TÂCHES À RÉALISER.
A. Répondez aux questions suivantes d'après l'extrait sur le litige entre Sephora et SCCD :
(i) Quelle est la date du plus ancien des deux baux mentionnés ?
(ii) À quelle date la société Eiffage Constructions Grand Projets a-t-elle pris ses conclusions ?
(iii) Quelle somme cette société demande-t-elle que la société SCCD soit condamnée à lui verser ?
B. Recopiez à l'identique le passage de l'extrait sur le litige entre Sephora et SCCD qui commence par "Par conclusions du" et se poursuit jusqu'à "aux entiers dépens.".
C. Prolongez l'extrait sur le litige entre Sephora et SCCD à partir de sa dernière phrase.

═════ TEXTE FOURNI ═════

A titre subsidiaire, si l'ordonnance était infirmée :

- juger la société Sephora recevable à agir contre la société SCCD car :

' la société SCCD n'a pas respecté son obligation de délivrance et son obligation de jouissance paisible envers Sephora,

' les clauses de renonciation à recours du bail du 21 novembre 2006 et du bail du 29 décembre 2017 doivent être réputées non écrites,

' la clause de renonciation à recours du bail du 29 décembre 2017 a contractuellement été réputée non écrite entre les parties.

Par conclusions du 28 octobre 2022, la société Eiffage Constructions Grand Projets :

- s'en rapporte à la sagesse de la cour sur les mérites de l'appel,

- sollicite de la cour qu'elle :

/ condamne la société SCCD à lui verser la somme de 2.500 € sur le fondement des dispositions de l'article 700 du code de procédure civile,

/ la condamne aux entiers dépens.

═════ EXTRAITS DE DONNÉES ═════

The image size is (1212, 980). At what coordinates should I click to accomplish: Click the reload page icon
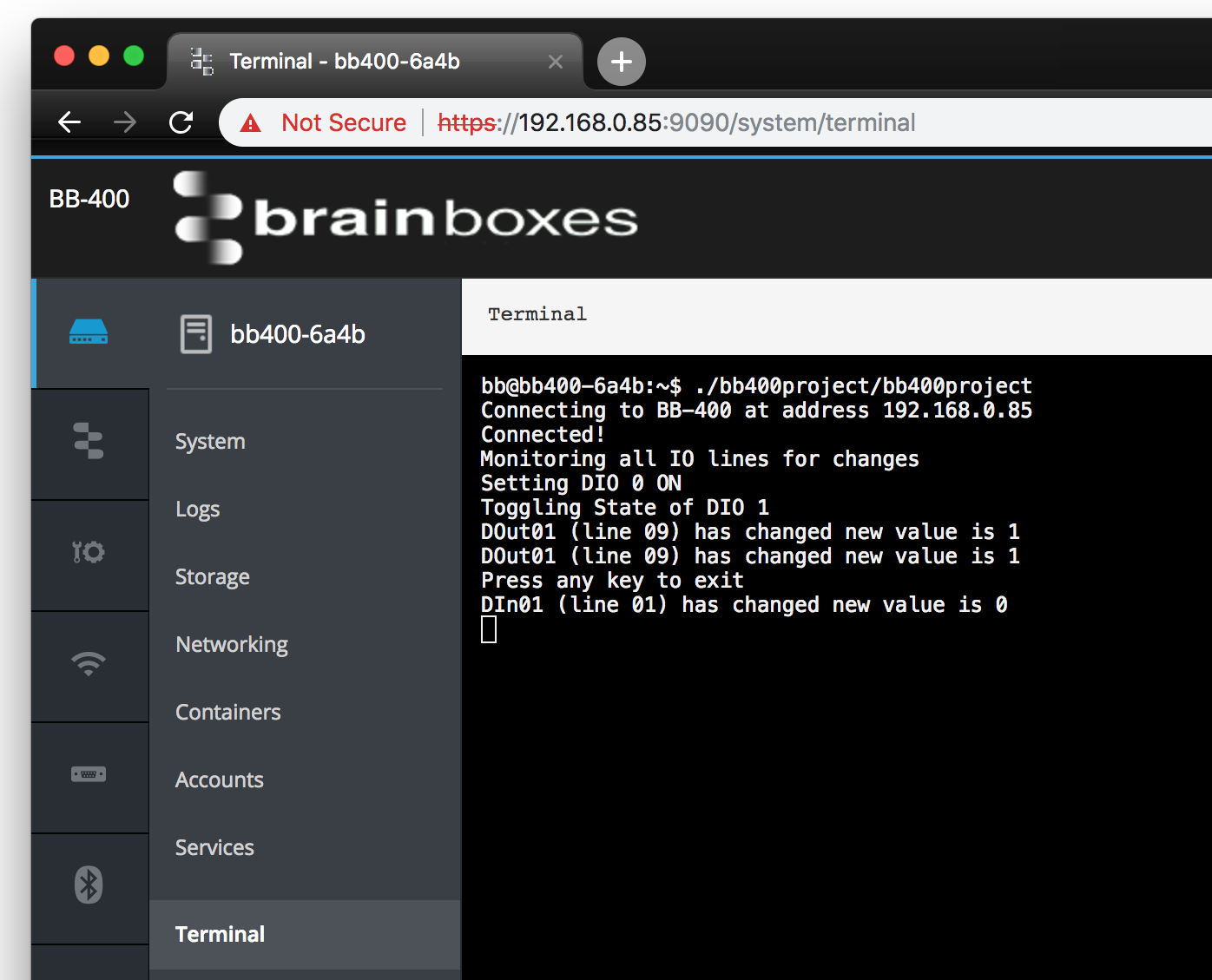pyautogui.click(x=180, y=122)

═════
═════ EXTRAITS DE DONNÉES ═════

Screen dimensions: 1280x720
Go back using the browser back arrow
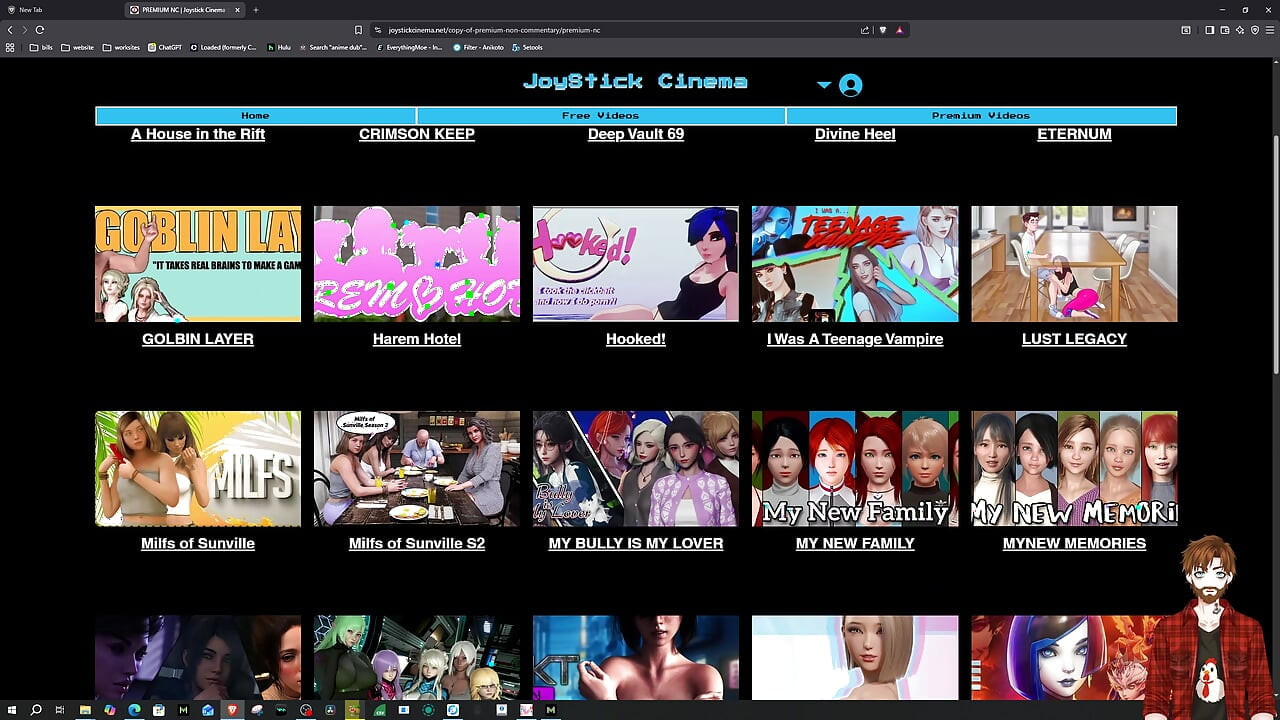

═════

RÉPONSES PAR TÂCHE.
A.
(i) Le 21 novembre 2006.
(ii) Le 28 octobre 2022.
(iii) 2.500 €, sur le fondement de l'article 700 du code de procédure civile.

B.
Par conclusions du 28 octobre 2022, la société Eiffage Constructions Grand Projets :

- s'en rapporte à la sagesse de la cour sur les mérites de l'appel,

- sollicite de la cour qu'elle :

/ condamne la société SCCD à lui verser la somme de 2.500 € sur le fondement des dispositions de l'article 700 du code de procédure civile,

/ la condamne aux entiers dépens.

C.
Par conclusions du 26 octobre 2022, la société SRA Architectes :

- s'en remet à la sagesse de la cour s'agissant de l'infirmation ou de la confirmation de l'ordonnance dont appel s'agissant du rejet de la fin de non-recevoir soulevée par la société SCCD,

- en cas de confirmation, demande de condamner la société SCCD à lui verser la somme de 2.000 € au titre de l'article 700 du code de procédure civile et la condamner aux entiers dépens.

L'ordonnance de clôture a été prononcée le 5 janvier 2023.

Pour un exposé complet des faits et de la procédure, la cour renvoie expressément au jugement déféré et aux écritures des parties ainsi que cela est prescrit à l'article 455 du code de procédure civile.

MOTIVATION

La cour observe que si la société SCCD sollicite, au dispositif de ses conclusions, l'infirmation de l'ordonnance du 7 avril 2022 en toutes ses dispositions, elle n'apporte aucun argument ni développement sur la demande de communication de pièces présentée par la société Eiffage Construction Grands Projets ; sa déclaration d'appel ne vise pas cette partie de l'ordonnance.

La société Eiffage Construction Grands Projets ne demande pas non plus la réformation de l'ordonnance sur ce point.

L'ordonnance n'est donc pas contestée en ce qu'elle a débouté la société Eiffage Construction Grands Projets de sa demande de communication de pièces.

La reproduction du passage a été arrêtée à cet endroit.